++++ Data extract ++++

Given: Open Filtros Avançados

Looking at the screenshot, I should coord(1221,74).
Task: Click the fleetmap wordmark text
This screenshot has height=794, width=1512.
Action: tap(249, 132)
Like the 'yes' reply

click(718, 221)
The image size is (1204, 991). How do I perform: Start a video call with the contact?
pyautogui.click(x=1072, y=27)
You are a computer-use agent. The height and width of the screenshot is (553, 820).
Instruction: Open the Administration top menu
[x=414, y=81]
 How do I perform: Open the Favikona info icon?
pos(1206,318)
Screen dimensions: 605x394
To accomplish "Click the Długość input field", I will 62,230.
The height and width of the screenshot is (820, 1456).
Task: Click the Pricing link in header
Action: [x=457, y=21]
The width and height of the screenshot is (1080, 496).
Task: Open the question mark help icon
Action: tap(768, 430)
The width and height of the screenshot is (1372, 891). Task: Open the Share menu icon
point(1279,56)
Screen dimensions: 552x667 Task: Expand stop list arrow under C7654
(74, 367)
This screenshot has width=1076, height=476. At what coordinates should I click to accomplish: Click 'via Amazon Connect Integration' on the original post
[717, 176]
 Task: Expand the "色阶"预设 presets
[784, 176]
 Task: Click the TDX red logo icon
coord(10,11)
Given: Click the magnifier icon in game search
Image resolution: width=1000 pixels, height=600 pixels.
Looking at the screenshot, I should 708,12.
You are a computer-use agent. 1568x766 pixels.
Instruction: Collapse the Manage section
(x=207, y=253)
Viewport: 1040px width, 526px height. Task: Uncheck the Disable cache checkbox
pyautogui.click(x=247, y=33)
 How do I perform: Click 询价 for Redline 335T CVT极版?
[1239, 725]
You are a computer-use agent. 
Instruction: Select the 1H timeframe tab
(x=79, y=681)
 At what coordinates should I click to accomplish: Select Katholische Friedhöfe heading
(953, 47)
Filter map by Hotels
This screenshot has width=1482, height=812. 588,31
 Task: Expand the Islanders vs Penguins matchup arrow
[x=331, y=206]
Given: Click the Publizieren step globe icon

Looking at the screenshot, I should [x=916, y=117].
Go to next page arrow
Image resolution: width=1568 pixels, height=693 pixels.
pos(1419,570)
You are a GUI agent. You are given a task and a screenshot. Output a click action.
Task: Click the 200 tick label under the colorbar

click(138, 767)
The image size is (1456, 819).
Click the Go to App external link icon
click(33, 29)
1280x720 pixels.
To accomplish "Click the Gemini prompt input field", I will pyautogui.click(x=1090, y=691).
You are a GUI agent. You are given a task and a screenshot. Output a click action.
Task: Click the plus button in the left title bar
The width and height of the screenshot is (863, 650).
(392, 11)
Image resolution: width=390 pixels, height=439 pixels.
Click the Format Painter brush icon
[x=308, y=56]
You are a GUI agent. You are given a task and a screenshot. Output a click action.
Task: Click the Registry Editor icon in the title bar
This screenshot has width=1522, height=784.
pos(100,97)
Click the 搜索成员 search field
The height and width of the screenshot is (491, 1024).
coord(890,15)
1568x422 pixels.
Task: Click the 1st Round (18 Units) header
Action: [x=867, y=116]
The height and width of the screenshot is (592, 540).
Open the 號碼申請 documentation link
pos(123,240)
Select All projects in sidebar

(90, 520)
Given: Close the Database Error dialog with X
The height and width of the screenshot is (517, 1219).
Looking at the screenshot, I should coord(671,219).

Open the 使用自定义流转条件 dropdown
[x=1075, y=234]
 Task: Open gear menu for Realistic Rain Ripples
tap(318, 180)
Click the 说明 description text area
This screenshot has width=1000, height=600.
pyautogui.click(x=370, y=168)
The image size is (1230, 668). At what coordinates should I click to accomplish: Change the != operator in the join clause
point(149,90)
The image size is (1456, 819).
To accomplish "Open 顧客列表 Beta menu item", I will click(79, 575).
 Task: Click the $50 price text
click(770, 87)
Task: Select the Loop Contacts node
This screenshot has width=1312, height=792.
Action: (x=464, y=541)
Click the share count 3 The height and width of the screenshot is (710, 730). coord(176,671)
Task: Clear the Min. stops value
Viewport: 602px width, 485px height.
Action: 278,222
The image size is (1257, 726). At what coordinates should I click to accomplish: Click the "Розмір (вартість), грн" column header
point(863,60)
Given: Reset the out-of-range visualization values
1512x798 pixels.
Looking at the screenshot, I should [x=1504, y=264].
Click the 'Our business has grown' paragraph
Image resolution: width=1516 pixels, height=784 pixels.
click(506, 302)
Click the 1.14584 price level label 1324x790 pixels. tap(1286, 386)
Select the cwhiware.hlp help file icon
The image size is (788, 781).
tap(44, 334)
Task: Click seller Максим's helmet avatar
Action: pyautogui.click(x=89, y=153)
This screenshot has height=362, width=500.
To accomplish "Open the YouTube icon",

++++

- What is required
Please copy everything in the listing from the line containing "How do I perform: Open" down to the line containing "Looking at the screenshot, I should 708,12.", both included, swapping "Screen dimensions" for "Screen size" and leaving all else unchanged.

- Correct result
 How do I perform: Open the Favikona info icon?
pos(1206,318)
Screen size: 605x394
To accomplish "Click the Długość input field", I will 62,230.
The height and width of the screenshot is (820, 1456).
Task: Click the Pricing link in header
Action: [x=457, y=21]
The width and height of the screenshot is (1080, 496).
Task: Open the question mark help icon
Action: tap(768, 430)
The width and height of the screenshot is (1372, 891). Task: Open the Share menu icon
point(1279,56)
Screen size: 552x667 Task: Expand stop list arrow under C7654
(74, 367)
This screenshot has width=1076, height=476. At what coordinates should I click to accomplish: Click 'via Amazon Connect Integration' on the original post
[717, 176]
 Task: Expand the "色阶"预设 presets
[784, 176]
 Task: Click the TDX red logo icon
coord(10,11)
Given: Click the magnifier icon in game search
Image resolution: width=1000 pixels, height=600 pixels.
Looking at the screenshot, I should 708,12.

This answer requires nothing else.